======== RECORD EXTRACTS

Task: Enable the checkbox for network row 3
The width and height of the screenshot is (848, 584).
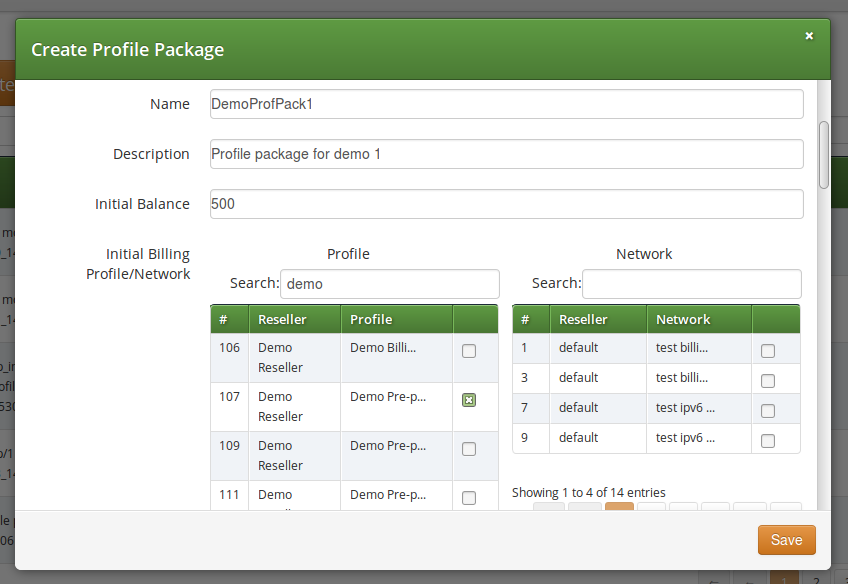Action: click(x=767, y=378)
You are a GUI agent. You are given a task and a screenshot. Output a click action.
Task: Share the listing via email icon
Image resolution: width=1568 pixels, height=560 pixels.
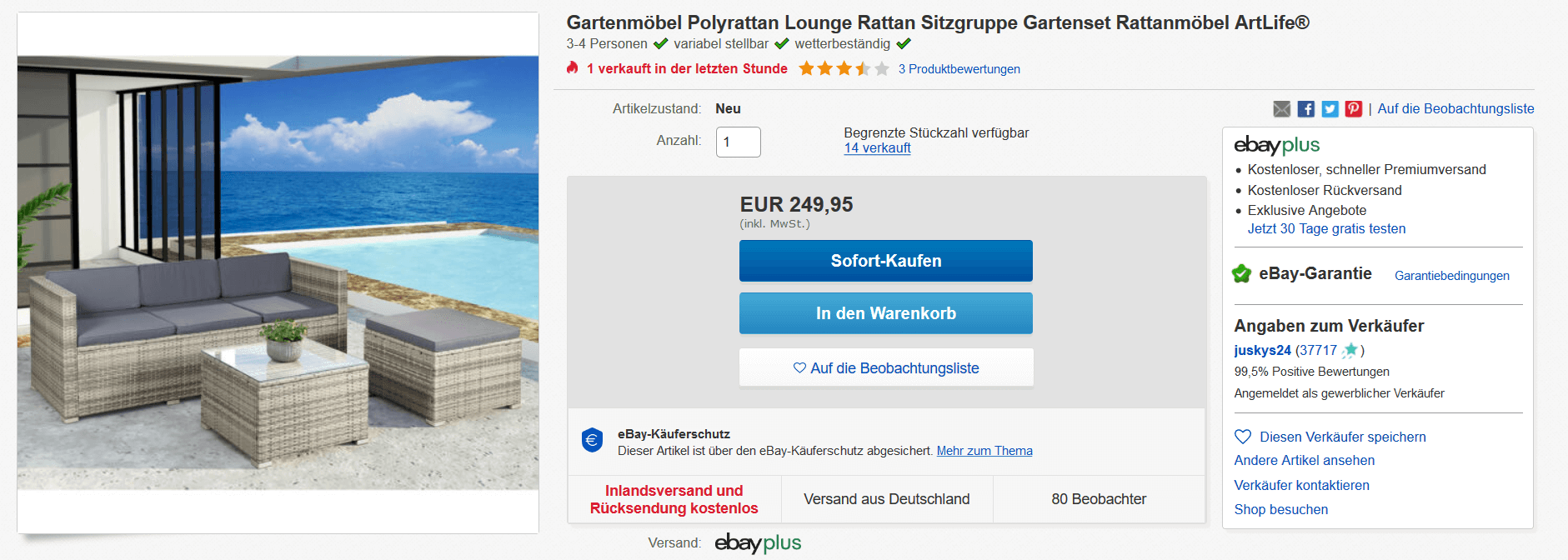tap(1281, 109)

================

- **PROBLEM STATEMENT**: Repeat the data above exactly, but not the pictures.

- **RESULT OF THE EXERCISE**:
Task: Enable the checkbox for network row 3
The width and height of the screenshot is (848, 584).
Action: click(x=767, y=378)
You are a GUI agent. You are given a task and a screenshot. Output a click action.
Task: Share the listing via email icon
Image resolution: width=1568 pixels, height=560 pixels.
tap(1281, 109)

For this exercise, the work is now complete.